Il y a une autre préoccupation urgente : les informations personnelles sur la santé sont particulièrement sensibles, révélant parfois des détails intimes sur la santé mentale ou sexuelle des patients, a déclaré Anne Genge, directrice générale d’Alexio, une entreprise de cybersécurité basée en Ontario et spécialisée dans les soins de santé. Les informations personnelles sur la santé volées peuvent être utilisées pour faire chanter des personnes longtemps après la résolution d’une cyberattaque, a-t-elle déclaré dans une récente interview.
Aux États-Unis, les agences et les fournisseurs doivent signaler au gouvernement fédéral toute violation des renseignements personnels sur la santé affectant 500 personnes ou plus. Ces violations sont publiées sur le site Web du ministère américain de la Santé et des Services sociaux sur un site connu parmi les experts sous le nom de « mur de la honte ».
Ces règles font partie de la Health Insurance Portability and Accountability Act de ce pays, ou HIPAA, qui établit des normes nationales pour protéger les informations de santé des patients. Le Canada, cependant, n’a pas d’exigences de déclaration similaires, ni de lois fédérales sur l’information sur la santé comparables à la HIPAA, a déclaré Genge.
Le gouvernement de Terre-Neuve-et-Labrador n’a toujours pas précisé quel type d’attaque a affecté son réseau de santé, ni si ceux qui sont derrière lui ont demandé une rançon. Cependant, le gouvernement a déclaré que les renseignements personnels sur la santé de certains patients avaient été volés.
Kate Borten, présidente de Marblehead Group, une entreprise de cybersécurité des soins de santé aux États-Unis, a déclaré que l’attaque à Terre-Neuve-et-Labrador ferait certainement la coupe d’un « mur de la honte » canadien – si une telle législation existait, a-t-elle déclaré.

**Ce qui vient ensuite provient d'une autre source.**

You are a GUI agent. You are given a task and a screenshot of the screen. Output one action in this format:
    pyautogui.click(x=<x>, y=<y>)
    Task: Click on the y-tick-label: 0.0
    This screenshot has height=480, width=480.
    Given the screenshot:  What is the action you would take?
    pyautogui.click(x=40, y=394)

Genge a cité le mur de la honte comme exemple du type de responsabilité et de transparence qui devrait être exigé par la législation canadienne et provinciale.
« Le signalement n’a généralement lieu que lorsqu’il y a une grande infraction qui est évidente », a-t-elle déclaré, ajoutant qu’elle était d’accord avec Cloutier pour dire que le Canada a désespérément besoin de règles claires et applicables concernant « la collecte, le stockage, l’utilisation, la transmission et l’élimination » de la santé personnelle informations.
À l’heure actuelle, a déclaré Genge, « il n’y a pas de normalisation au niveau provincial, il n’y a pas de normalisation au niveau fédéral, sur la façon dont ils doivent l’opérationnaliser ». Il y a peu de règles sur l’audit des mesures de cybersécurité déjà en place, et « très peu de répercussions » pour ceux qui ne s’y conforment pas, a-t-elle déclaré.
La législation doit couvrir la formation des employés, y compris les employés informatiques qui travaillent dans des entreprises du secteur de la santé, a-t-elle déclaré. « Votre organisation est aussi forte que la personne qui a le moins d’intérêt à faire ce qu’elle est censée faire », a déclaré Genge.
Comme Cloutier, Genge espère également que l’attaque contre le système de santé de Terre-Neuve-et-Labrador suscitera un effort concerté rapide d’Ottawa et des gouvernements provinciaux pour commencer à rédiger et à promulguer une nouvelle législation.
Quand et si cela se produit, « Je veux monter sur le char principal pour ce défilé », a-t-elle déclaré.
Ce rapport de La Presse Canadienne a été publié pour la première fois le 17 novembre 2021.